Different research teams have demonstrated jailbreaks against ChatGPT, DeepSeek, and Alibaba’s Qwen AI models.
January 31, 2025

Several research teams this week demonstrated jailbreaks targeting several popular AI models, including OpenAI’s ChatGPT, DeepSeek, and Alibaba’s Qwen.
Shortly after its launch, the open source R1 model made by Chinese company DeepSeek attracted the attention of the cybersecurity industry, and researchers started finding high-impact vulnerabilities. Experts also noticed that jailbreak methods that have long been patched in other AI models still work against DeepSeek.

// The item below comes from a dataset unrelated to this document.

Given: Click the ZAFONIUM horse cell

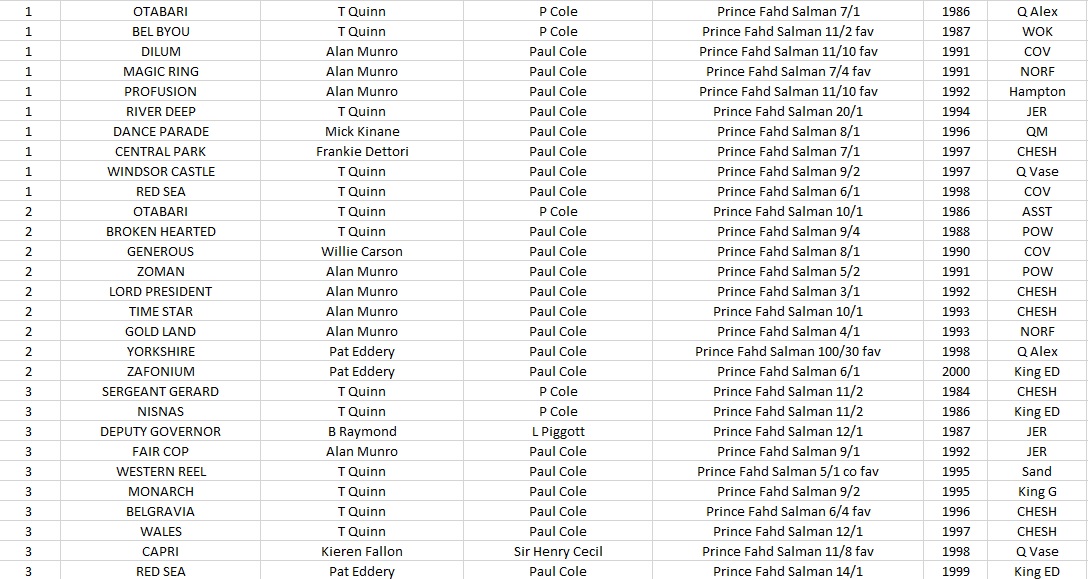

AI jailbreaking enables an attacker to bypass guardrails that are set in place to prevent LLMs from generating prohibited or malicious content. However, security researchers have shown that these protections can be bypassed using techniques such as prompt injection and model manipulation.
Threat intelligence firm Kela discovered that DeepSeek is impacted by Evil Jailbreak, a method in which the chatbot is told to adopt the persona of an evil confidant, and Leo, in which the chatbot is told to adopt a persona that has no restrictions. These jailbreaks have been patched in ChatGPT.
Palo Alto Networks’ Unit42 reported on Thursday that it has tested DeepSeek against other known AI jailbreak techniques and found that it’s vulnerable.
The security firm successfully conducted the attack known as Deceptive Delight, which tricks generative AI models by embedding unsafe or restricted topics in benign narratives. This method was tested in the fall of 2024 against eight LLMs with an average success rate of 65%.
Palo Alto has also successfully executed the Bad Likert Judge jailbreak, which involves asking the LLM to act as a judge and score the harmfulness of a response based on the Likert scale, and then to generate responses containing examples aligning with the scale.